- WHAT THIS TASK INVOLVES: Write only the number of lines in the data that contain the word "label".

- EXERCISE INPUT:
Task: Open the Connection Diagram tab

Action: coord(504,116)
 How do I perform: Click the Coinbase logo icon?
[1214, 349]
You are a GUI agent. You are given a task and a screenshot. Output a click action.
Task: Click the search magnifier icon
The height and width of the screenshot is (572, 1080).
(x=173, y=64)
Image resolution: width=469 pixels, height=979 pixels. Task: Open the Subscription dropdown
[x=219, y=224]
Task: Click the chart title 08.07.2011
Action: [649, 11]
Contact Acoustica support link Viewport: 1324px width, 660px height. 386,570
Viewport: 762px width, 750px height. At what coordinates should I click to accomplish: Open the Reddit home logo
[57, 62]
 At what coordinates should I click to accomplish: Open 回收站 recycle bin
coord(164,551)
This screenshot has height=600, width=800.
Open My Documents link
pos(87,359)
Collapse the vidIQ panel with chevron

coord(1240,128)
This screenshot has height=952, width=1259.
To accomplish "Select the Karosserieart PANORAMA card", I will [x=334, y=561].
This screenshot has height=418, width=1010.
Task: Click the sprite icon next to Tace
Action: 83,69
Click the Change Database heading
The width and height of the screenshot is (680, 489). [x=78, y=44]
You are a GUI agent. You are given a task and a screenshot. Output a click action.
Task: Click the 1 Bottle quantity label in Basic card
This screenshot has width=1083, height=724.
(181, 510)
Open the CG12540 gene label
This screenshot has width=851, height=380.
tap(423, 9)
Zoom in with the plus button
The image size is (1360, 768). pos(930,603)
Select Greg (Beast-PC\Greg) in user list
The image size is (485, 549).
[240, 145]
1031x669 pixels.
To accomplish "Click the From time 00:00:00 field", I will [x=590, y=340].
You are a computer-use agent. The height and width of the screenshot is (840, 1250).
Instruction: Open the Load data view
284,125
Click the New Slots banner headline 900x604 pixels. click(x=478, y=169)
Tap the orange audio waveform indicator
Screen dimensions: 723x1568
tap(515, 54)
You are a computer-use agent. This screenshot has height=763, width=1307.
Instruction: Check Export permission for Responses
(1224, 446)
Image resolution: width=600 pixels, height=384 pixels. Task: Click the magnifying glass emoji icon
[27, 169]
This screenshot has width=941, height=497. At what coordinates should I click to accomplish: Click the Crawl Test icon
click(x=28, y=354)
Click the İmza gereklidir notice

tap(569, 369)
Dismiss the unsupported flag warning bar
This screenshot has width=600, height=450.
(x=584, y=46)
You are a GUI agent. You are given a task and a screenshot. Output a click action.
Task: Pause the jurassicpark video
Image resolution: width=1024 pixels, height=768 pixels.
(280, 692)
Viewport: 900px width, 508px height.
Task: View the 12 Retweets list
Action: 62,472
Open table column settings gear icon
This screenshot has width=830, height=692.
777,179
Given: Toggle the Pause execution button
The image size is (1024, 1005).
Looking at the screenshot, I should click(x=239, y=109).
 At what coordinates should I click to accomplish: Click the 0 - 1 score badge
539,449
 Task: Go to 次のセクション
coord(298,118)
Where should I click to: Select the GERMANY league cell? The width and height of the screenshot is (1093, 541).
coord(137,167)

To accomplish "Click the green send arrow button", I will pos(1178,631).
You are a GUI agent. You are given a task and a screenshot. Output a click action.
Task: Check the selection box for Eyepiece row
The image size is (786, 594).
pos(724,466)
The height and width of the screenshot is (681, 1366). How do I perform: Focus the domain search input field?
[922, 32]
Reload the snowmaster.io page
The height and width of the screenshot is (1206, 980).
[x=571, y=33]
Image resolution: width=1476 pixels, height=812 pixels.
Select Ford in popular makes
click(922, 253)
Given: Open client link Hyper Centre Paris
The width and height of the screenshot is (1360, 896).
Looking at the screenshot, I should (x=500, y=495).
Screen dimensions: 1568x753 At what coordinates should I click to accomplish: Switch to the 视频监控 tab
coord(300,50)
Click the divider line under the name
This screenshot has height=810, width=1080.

- SOLUTION TO THIS EXERCISE: 2